*** Supplied records ***

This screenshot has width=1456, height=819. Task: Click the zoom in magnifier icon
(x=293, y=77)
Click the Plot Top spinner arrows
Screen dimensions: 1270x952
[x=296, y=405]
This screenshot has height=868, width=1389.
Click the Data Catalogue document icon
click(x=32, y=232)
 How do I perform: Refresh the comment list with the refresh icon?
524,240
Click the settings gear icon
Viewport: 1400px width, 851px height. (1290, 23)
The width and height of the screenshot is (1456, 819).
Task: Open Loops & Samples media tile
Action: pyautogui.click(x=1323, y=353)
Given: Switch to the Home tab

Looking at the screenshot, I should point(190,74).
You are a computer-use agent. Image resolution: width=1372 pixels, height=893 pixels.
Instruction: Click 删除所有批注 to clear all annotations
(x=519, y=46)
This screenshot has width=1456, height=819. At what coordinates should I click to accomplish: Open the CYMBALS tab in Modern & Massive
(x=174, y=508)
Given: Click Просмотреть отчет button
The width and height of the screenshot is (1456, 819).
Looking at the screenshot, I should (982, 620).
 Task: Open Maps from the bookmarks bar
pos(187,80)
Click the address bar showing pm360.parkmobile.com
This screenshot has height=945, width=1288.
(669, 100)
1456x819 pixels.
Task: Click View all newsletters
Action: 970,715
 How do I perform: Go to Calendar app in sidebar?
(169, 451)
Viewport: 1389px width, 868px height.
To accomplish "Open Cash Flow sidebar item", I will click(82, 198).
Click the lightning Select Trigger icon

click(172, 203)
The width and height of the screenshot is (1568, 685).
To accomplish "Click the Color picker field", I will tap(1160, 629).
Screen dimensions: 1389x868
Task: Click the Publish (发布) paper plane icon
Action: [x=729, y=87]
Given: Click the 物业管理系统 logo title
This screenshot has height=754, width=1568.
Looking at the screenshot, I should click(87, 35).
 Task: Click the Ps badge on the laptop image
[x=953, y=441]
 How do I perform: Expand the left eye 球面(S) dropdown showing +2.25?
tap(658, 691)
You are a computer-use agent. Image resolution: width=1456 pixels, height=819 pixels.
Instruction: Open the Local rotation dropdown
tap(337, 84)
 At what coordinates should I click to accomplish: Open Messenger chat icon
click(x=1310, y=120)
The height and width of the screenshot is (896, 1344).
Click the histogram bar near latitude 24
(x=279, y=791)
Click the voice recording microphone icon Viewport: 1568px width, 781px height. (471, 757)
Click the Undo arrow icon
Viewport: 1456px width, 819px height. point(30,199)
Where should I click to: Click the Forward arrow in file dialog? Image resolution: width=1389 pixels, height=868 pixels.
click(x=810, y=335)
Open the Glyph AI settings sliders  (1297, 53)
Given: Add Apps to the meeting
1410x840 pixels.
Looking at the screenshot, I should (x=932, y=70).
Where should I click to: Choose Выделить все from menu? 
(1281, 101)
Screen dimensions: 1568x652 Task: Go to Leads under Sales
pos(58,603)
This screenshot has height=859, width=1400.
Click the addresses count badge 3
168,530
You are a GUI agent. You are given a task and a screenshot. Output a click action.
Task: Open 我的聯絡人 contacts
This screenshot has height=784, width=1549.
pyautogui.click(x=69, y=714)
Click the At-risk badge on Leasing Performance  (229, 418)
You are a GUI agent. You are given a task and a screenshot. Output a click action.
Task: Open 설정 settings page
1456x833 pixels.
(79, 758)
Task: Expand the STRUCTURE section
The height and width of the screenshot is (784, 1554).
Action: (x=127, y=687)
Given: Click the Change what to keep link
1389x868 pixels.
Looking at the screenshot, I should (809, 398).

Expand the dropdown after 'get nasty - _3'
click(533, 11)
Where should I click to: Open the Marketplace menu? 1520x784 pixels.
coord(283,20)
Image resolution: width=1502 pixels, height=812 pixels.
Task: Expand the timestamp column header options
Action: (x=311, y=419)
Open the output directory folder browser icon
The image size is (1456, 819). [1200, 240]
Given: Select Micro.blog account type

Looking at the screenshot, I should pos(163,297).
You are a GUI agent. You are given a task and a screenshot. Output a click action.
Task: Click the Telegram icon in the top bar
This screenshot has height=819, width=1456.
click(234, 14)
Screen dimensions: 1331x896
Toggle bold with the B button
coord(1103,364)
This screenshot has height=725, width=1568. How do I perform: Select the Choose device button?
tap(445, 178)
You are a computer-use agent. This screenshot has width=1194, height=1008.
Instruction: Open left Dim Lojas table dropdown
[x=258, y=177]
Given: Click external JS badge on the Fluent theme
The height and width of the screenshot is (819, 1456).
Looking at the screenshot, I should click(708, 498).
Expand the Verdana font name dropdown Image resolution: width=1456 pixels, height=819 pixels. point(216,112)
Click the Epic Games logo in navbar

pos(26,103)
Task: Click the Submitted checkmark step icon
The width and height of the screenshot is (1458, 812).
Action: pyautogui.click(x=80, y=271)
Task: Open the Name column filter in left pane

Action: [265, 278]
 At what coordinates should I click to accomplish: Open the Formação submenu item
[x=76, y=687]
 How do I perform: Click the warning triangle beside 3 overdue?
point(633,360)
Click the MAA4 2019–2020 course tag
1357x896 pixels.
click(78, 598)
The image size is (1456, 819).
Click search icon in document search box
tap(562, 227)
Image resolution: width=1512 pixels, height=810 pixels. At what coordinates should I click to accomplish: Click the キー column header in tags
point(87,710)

*** End of Supplied records ***

▸ **Instructions to follow**: Scan the material above. Extract every line in which the word "computer" occurs.

▸ **Expected answer**:
You are a computer-use agent. Image resolution: width=1372 pixels, height=893 pixels.
You are a computer-use agent. Image resolution: width=1456 pixels, height=819 pixels.
You are a computer-use agent. This screenshot has width=1194, height=1008.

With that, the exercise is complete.